Work instructions:
Leave out any pictures and transcribe all other data below exactly.

Given records:
■ ■ ■ ■ ■
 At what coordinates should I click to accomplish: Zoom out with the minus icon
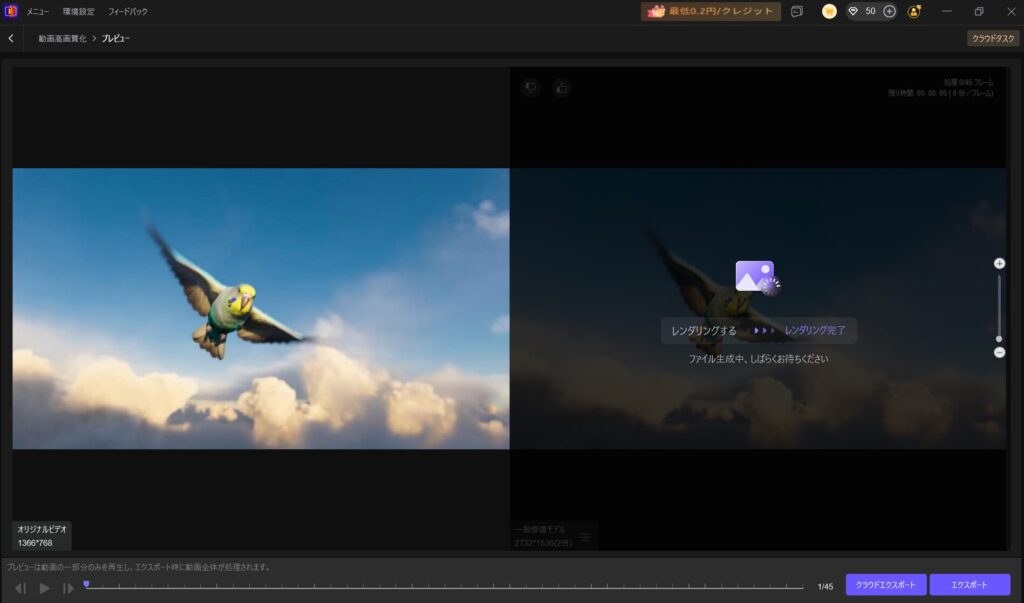pos(999,353)
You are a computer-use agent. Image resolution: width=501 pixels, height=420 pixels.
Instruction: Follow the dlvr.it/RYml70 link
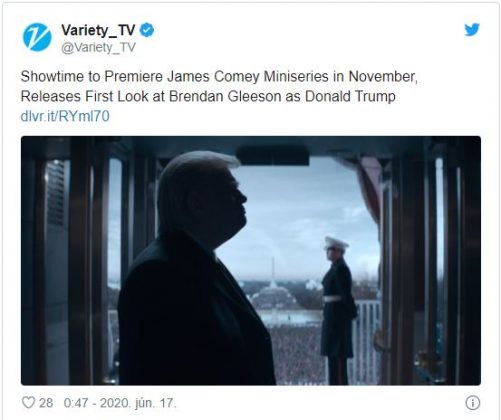[x=65, y=116]
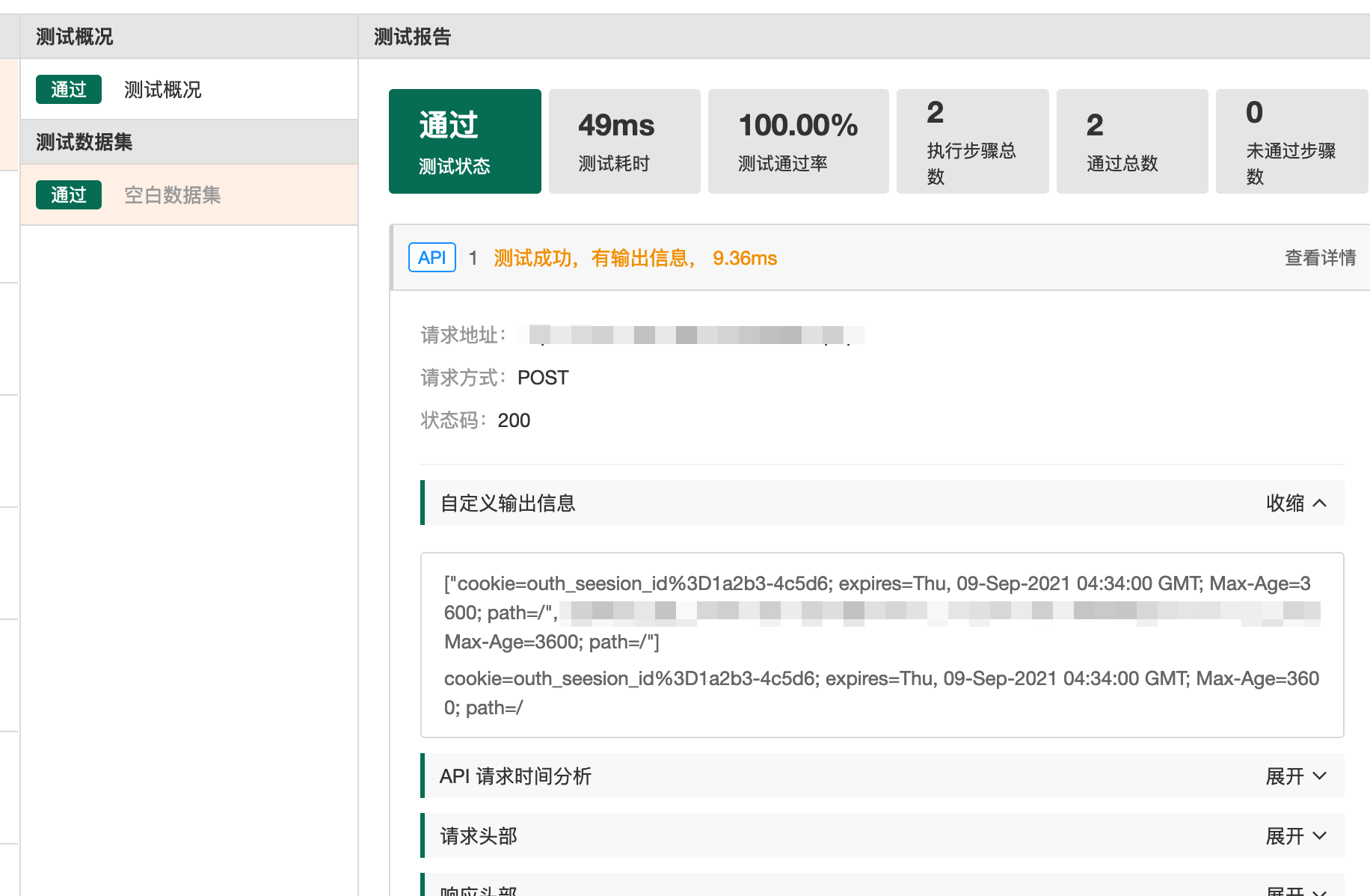1370x896 pixels.
Task: Click green 通过 badge beside 测试概况
Action: tap(69, 90)
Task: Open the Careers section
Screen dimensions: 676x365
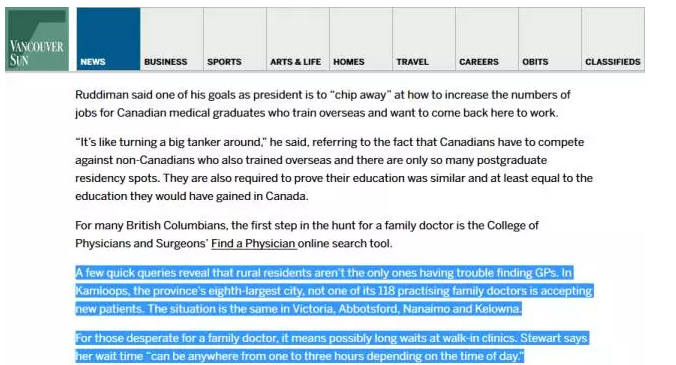Action: [x=486, y=39]
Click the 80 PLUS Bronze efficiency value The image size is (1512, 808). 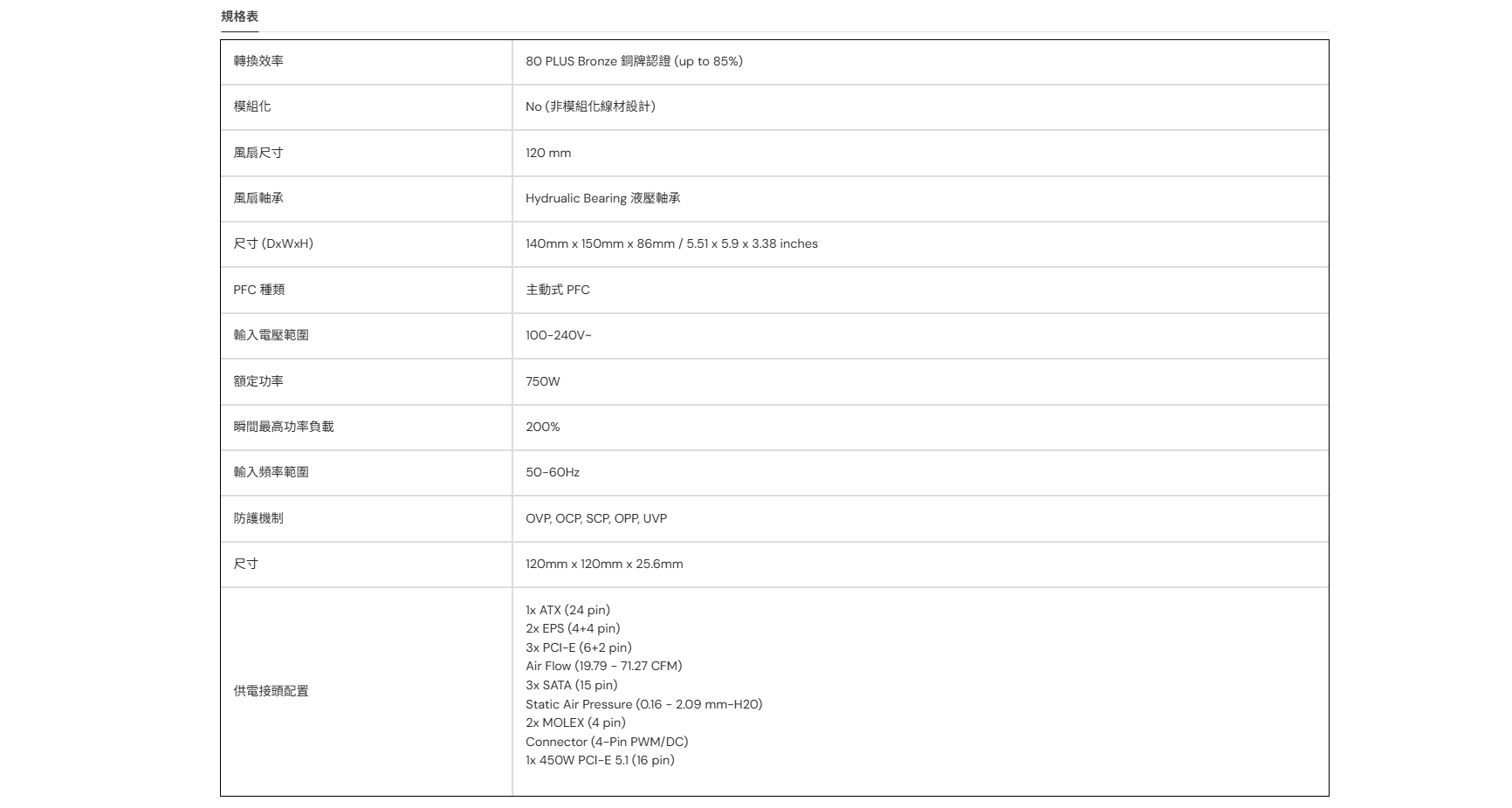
■ ■ ■ ■ ■
Solution:
 At what coordinates should I click to accomplish: Zoom out with the minus icon
pos(999,353)
You are a computer-use agent. Image resolution: width=501 pixels, height=420 pixels.
Instruction: Follow the dlvr.it/RYml70 link
[x=65, y=116]
1370x896 pixels.
Task: Click green 通过 badge beside 测试概况
Action: tap(69, 90)
Task: Open the Careers section
Screen dimensions: 676x365
Action: [x=486, y=39]
Click the 80 PLUS Bronze efficiency value The image size is (1512, 808). 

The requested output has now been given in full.